Whenever labels are used, sensitivity is of prime importance due to the generally low levels of biological species that are measured. Procedures carried out using radiometric labels generally do not have sufficient sensitivity for many low level analytes. In addition, radiometric labels suffer from the drawbacks of short useful life and handling hazards.
Labeling with magnetic iron oxide has also been proposed, as described in U.S. Pat. No. 4,452,773 (issued June 5, 1984 to Molday). The sensitivity of such labels is also limited, and their use in labeling biological species requires expensive equipment and tedious procedures.
Fluorescent spectroscopy, one of the most sensitive and versatile of the optical analytical techniques, has become increasingly popular in recent years to overcome the drawbacks of other labeling techniques. In fluorescence spectroscopy, a sample containing a fluorescent species is irradiated with light of known spectral distribution within the excitation spectrum of the target fluorescent species. The intensity of the resulting characteristic emission spectrum of the fluorescent target molecules is determined and is related to the number of target molecules present in the sample. Fluorescent spectroscopy is used extensively for studies of protein structure, bacterial cell wall reactions and conformational changes in enzymes, as well as for determinations of an immunologically reactive ligand in a specific binding assay.

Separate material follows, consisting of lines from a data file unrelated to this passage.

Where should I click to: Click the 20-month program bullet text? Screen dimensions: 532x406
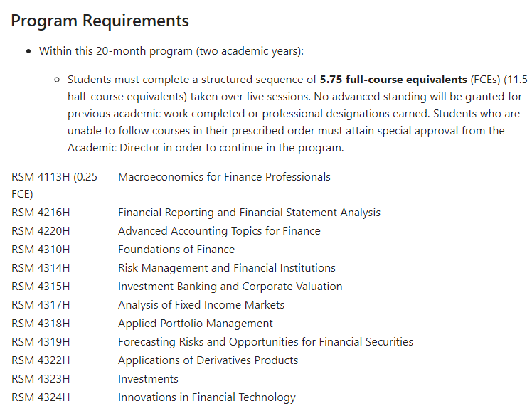(171, 51)
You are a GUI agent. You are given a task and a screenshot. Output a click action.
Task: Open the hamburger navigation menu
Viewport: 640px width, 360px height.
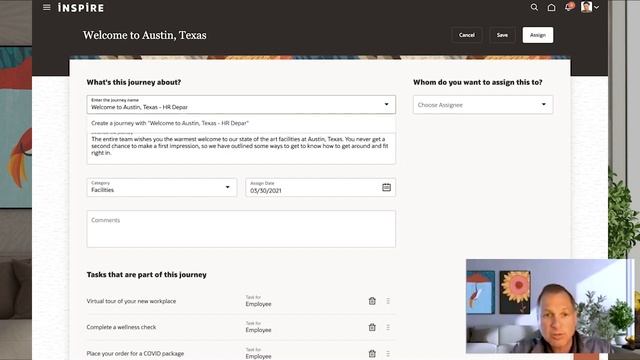[47, 7]
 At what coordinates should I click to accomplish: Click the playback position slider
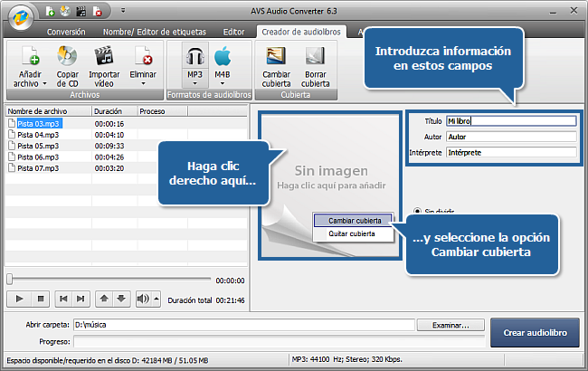click(x=109, y=280)
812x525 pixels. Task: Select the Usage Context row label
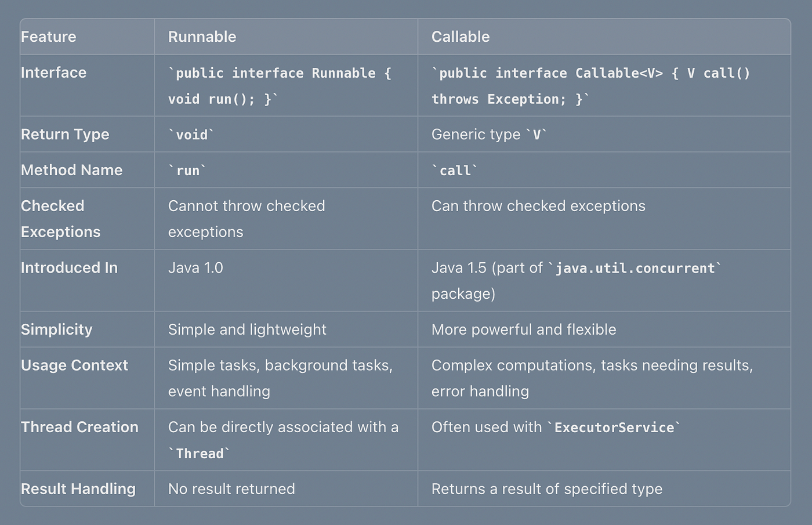point(74,365)
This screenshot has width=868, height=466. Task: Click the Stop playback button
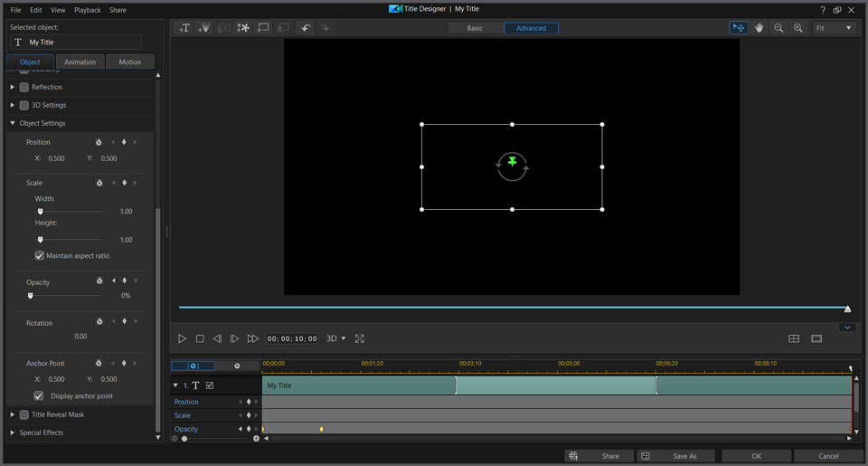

Fluorescent labels comprising chelates of a rare earth element incorporated into polymeric particles of a latex are described in U.S. Pat. Nos. 4,259,313 (issued Mar. 31, 1981 to Frank et al) and related 4,283,382 (issued Aug. 11, 1981 to Frank et al). These labels exhibit improved efficiency in fluorescence and are particularly useful for immunoassays. The polymeric particles serve as carriers for immunologically reactive species directly attached thereto.
Although these labels represent a breakthrough in clinical chemistry because they have improved fluorescence efficiency, there is a need to render them more stable in aqueous solutions. The labels of Frank et al tend to agglutinate spontaneously and to settle out of solution. They therefore have a shortened storage life. They also demonstrate a tendency to agglutinate prematurely during an assay.

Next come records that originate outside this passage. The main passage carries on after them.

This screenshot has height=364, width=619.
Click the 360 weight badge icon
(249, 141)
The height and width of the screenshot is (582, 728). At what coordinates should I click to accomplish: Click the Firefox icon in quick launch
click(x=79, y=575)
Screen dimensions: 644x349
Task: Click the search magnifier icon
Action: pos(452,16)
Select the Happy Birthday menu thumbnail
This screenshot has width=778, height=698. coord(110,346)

Attempts to improve the stability of fluorescent labels led our colleagues, B. A. Burdick and S. J. Danielson to discover improved fluorescent labels and labeled species which are the subject of copending and commonly assigned U.S. Pat. application Ser. No. 713,206, filed on Mar. 18, 1985 and entitled FLUORESCENT LABELS AND LABELED SPECIES AND THEIR USE IN ANALYTICAL ELEMENTS AND DETERMINATIONS. The novel materials of that application comprise a rare earth chelate incorporated into a polymeric particle like those of the Frank et al references noted above, but with the critical difference that a polysaccharide arm serves as a linkage between the polymeric particle and the physiologically reactive species. The polysaccharide arm provides improved stability in aqueous solutions which the Frank et al labels generally lack.

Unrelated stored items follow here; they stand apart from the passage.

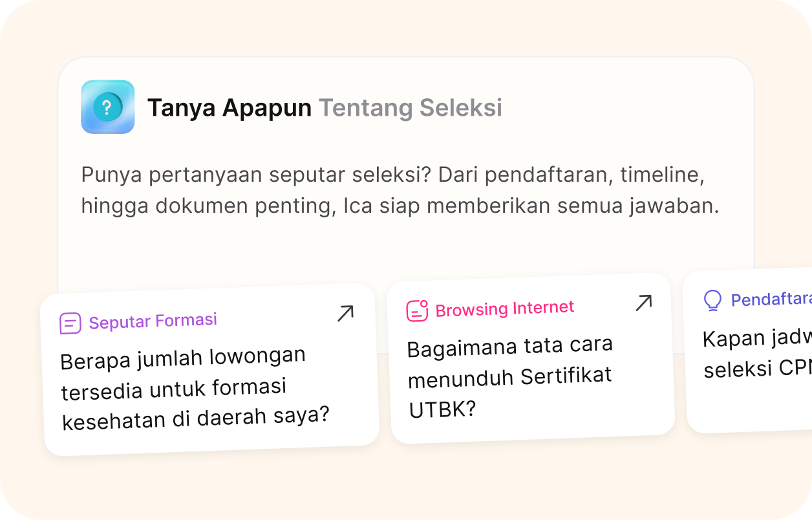The image size is (812, 520).
Task: Open the arrow on Browsing Internet card
Action: 643,303
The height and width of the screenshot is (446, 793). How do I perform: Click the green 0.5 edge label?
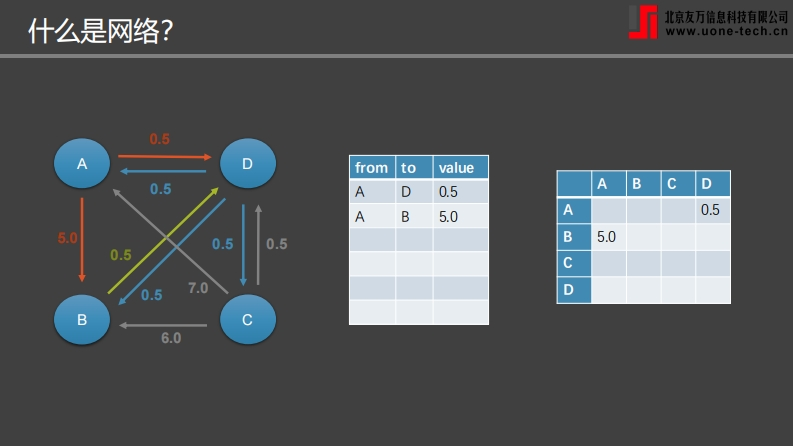[x=121, y=255]
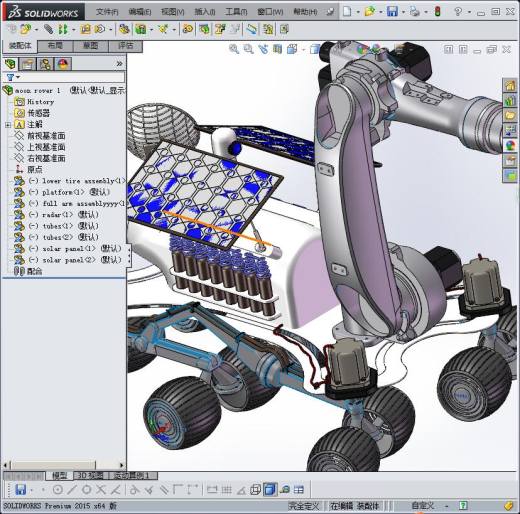Image resolution: width=520 pixels, height=514 pixels.
Task: Click the Zoom to Fit magnifier icon
Action: (234, 49)
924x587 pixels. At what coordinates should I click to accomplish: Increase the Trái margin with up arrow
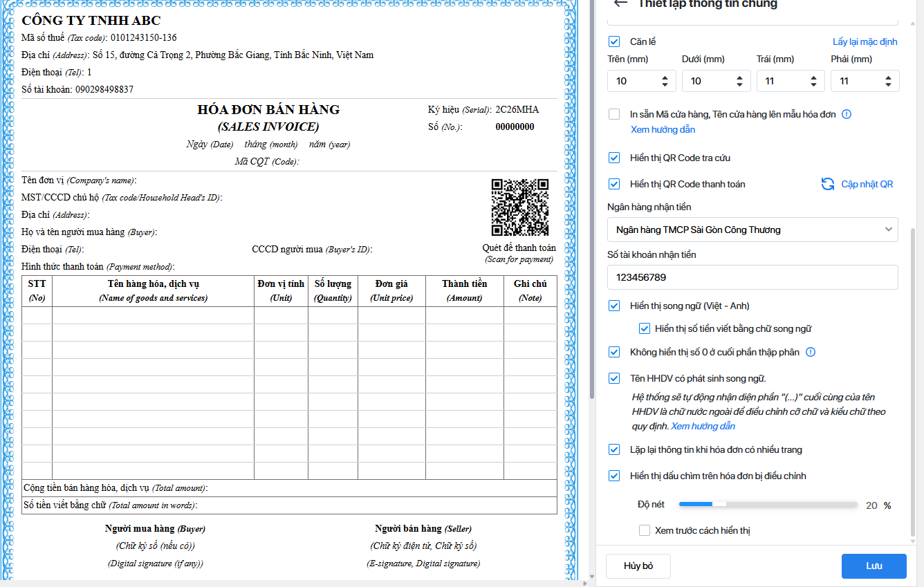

Despite the advantages of the materials containing the polysaccharide arm, it is substantially tedious and expensive to make them. Manufacture requires additional starting materials and additional steps of attaching the polysaccharide arm to both the polymeric particle and to the physiologically reactive species. It would be extremely desirable to achieve increased stability of fluorescent labels without the use of the polysaccharide linking arm and the problems associated with it.